(Stored items)
%%
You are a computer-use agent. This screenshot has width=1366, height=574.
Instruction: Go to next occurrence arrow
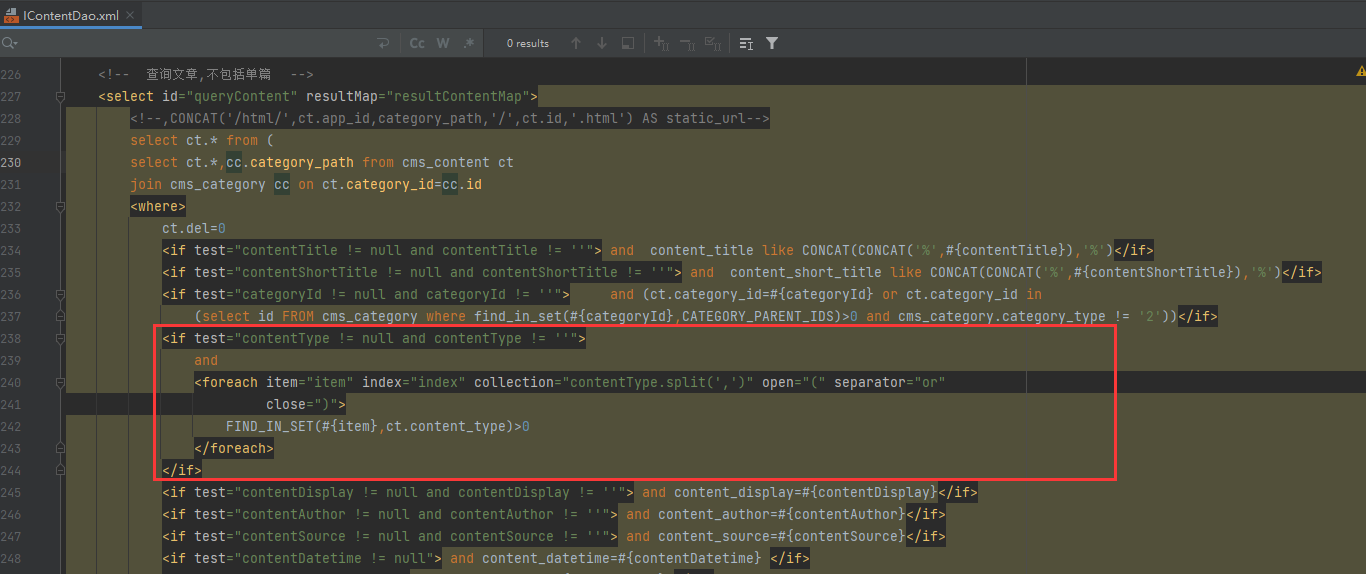click(x=602, y=43)
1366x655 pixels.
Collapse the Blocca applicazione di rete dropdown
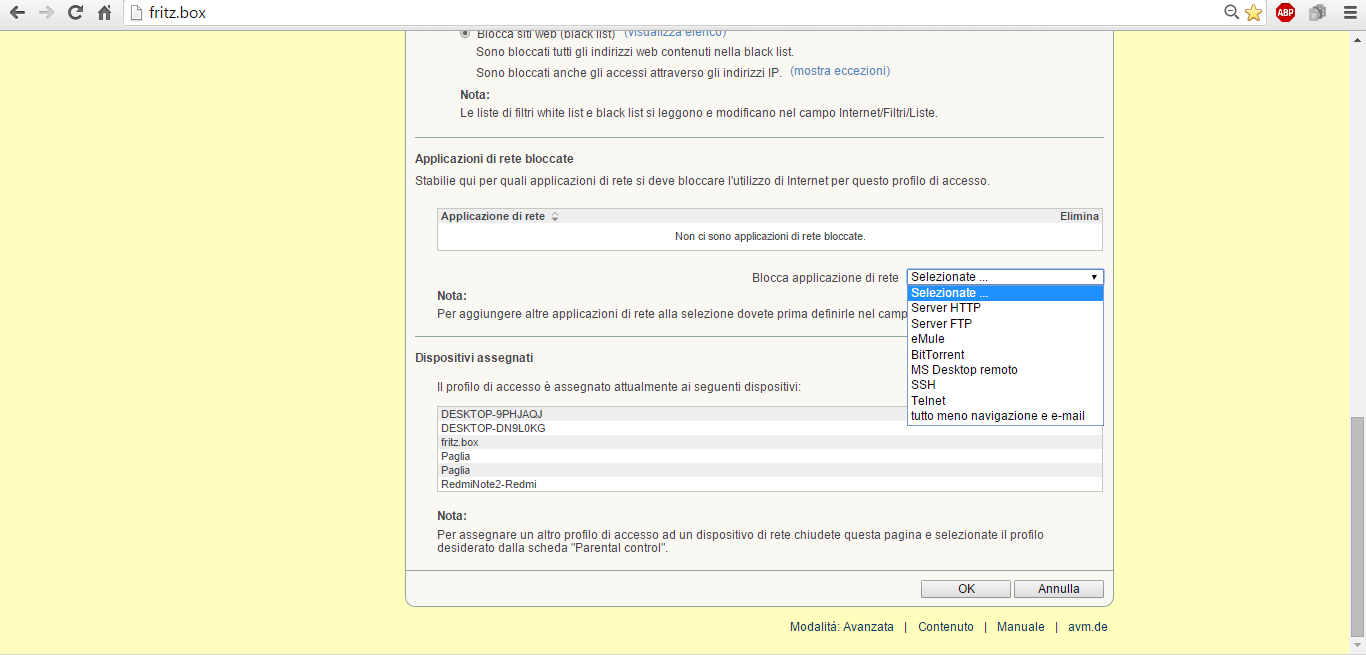[1004, 277]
%%
**Task details:**
Restate word for word, and only, the lines from the line that contains "Instruction: Go to next occurrence arrow" through the end of the data, both included; pictures are not part of the copy.

**Expected answer:**
Instruction: Go to next occurrence arrow
click(x=602, y=43)
1366x655 pixels.
Collapse the Blocca applicazione di rete dropdown
[1004, 277]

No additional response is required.